━━━ Source extract ━━━

Old Mutual’s Dave Mohr unpacks the State of the Nation and its slowing economy

An overwhelming amount of information has been made available to South Africa over the last few days, where we are seeing a deluge of numbers being reported, that all indicate a negative growth environment in our economy. Added to this is Zuma’s most recent State of the Nation Address, which focused on the country’s two big hindrances at the moment – unsettled labour and  an unreliable energy supply. It is difficult to see the proverbial ‘wood for the trees’ in an environment where sensationalism paired with real fears of a recession, may leave you grappling with difficult decisions to make based on the information. Dave Mohr, Chief Investment Strategist at Old Mutual Wealth, has an in-depth look at Zuma’s address, as well as the state of the economy, where he clarifies the reality of the situation, without any fear-mongering. We may have a tough time ahead of us, but it might not be as bad as we think. – LF

ALEC HOGG:  Well, President Jacob Zuma addressed two of the most significant problems in the economy in his State of the Nation speech last night: South Africa’s energy constraints and instability in the mining sector.  Joining us now for more on the State of the Nation Address and the state of the economy generally, is Dave Mohr, Chief Investment Strategist at Old Mutual Wealth.  It’s good talking to you, Dave.  Let’s start off with State of the Nation.  Mr Shapiro was a little concerned it took our President an hour-and-forty-minutes to do what could have taken him under an hour, he reckons, but that this is more of the same.  We hear the talk, but we don’t see the delivery.  Is there a credibility issue when someone like you looks at this kind of address?

DAVE MOHR:  I think one has to be honest.  There is certainly that element to it.  If you look at what has been promised in these addresses over the last few years, and how the economy has performed, it does create a problem with credibility, certainly.

ALEC HOGG:  So what do we do?  How do we then interpret something that is as heavily promoted and publicised as an address like this, from the President, if the credibility isn’t there?

DAVE MOHR:  Well, if the credibility is not there then government has to realise they have to do something to try to improve that.  Because the economic performance has lagged for such a long time, that is the key problem with the credibility.  If you look at the address last night, he obviously spent a lot of time on economic issues and particularly, the two that you mentioned in terms of the platinum strike and the electricity shortages that we’ve got.  In a sense, although those are huge problems for the economy, I think there’s a positive in that it has created that sense of crisis within government, that it’s not merely a question of sitting back and promising that ‘we’re going to deliver five million new jobs over the next few years’.  These issues focused the attention on where some of the real problems lie in the economy, which is certainly with labour relations as well as the longer term planning, the rollout of our infrastructure, and the critical role that plays in our economy, and if there’s a constraint there, what the economic cost of it is.

━━━ Dataset extract ━━━

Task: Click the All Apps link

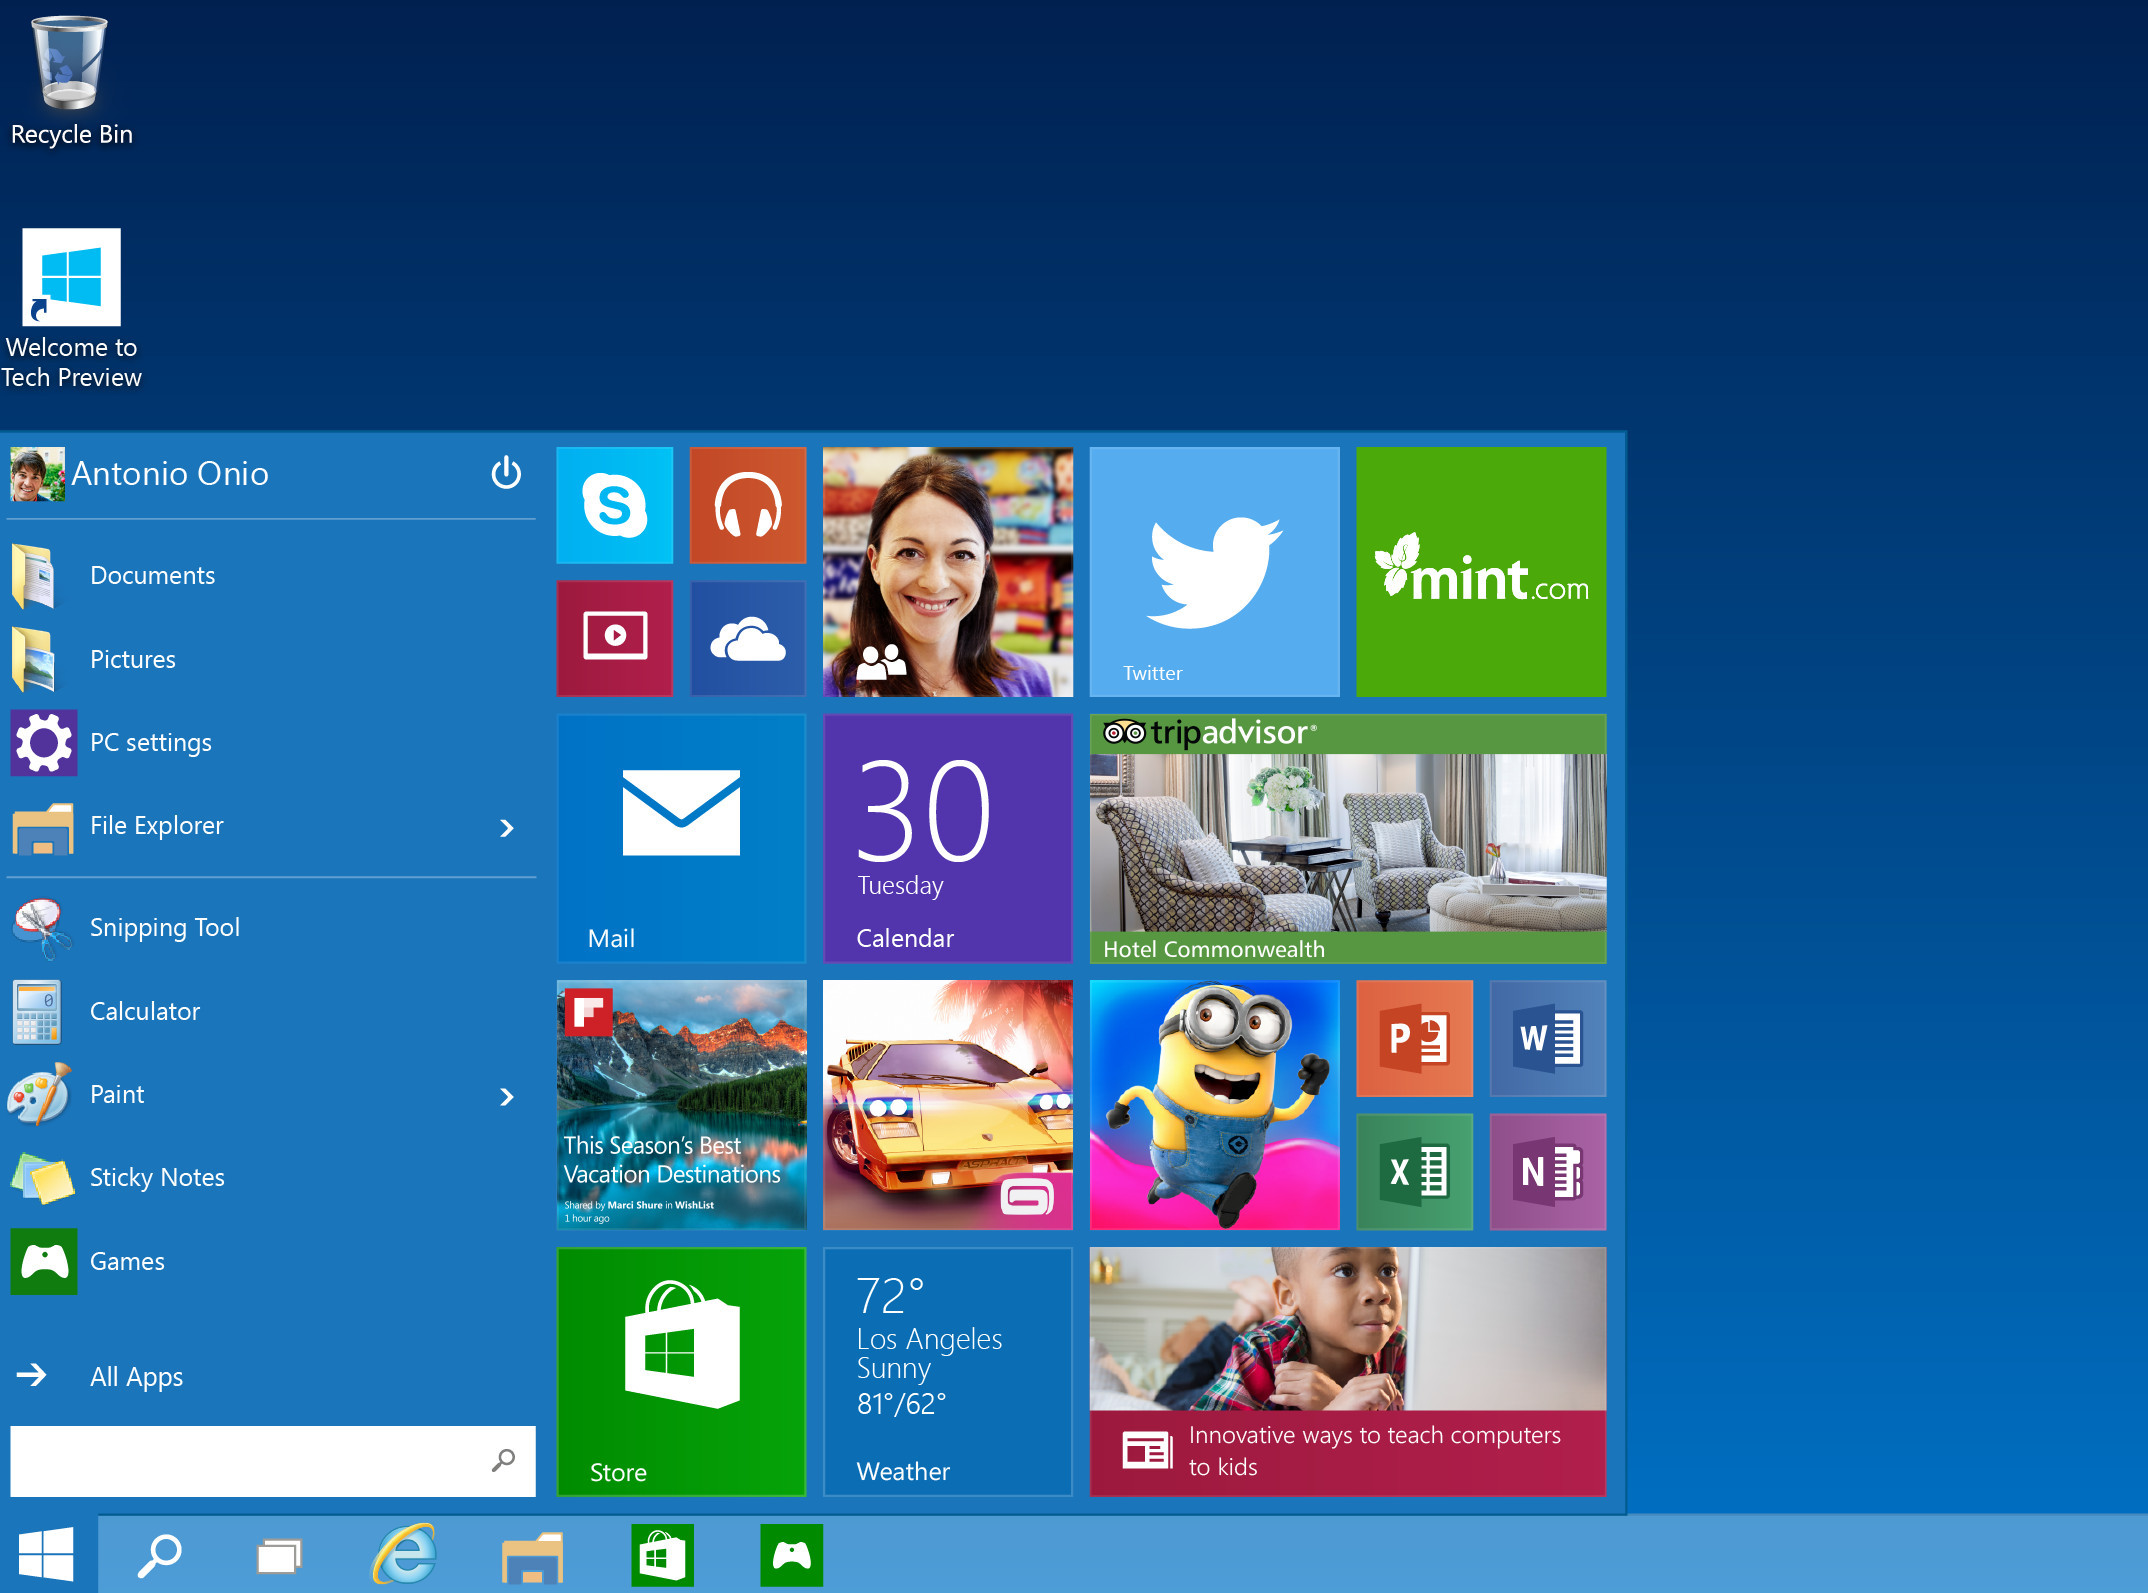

━━━

Stated goal ->
Using the State of the Nation interview, answer briefly:
1. Who was concerned about the length of the President's address, and how long did it take?
2. What position does Dave Mohr hold?
3. According to Dave Mohr, what is the key problem with credibility?
The data can be set aside; nothing here depends on it.

Solution to this problem ->
1. Mr Shapiro; the address took an hour-and-forty-minutes.
2. Chief Investment Strategist at Old Mutual Wealth.
3. Economic performance has lagged for such a long time.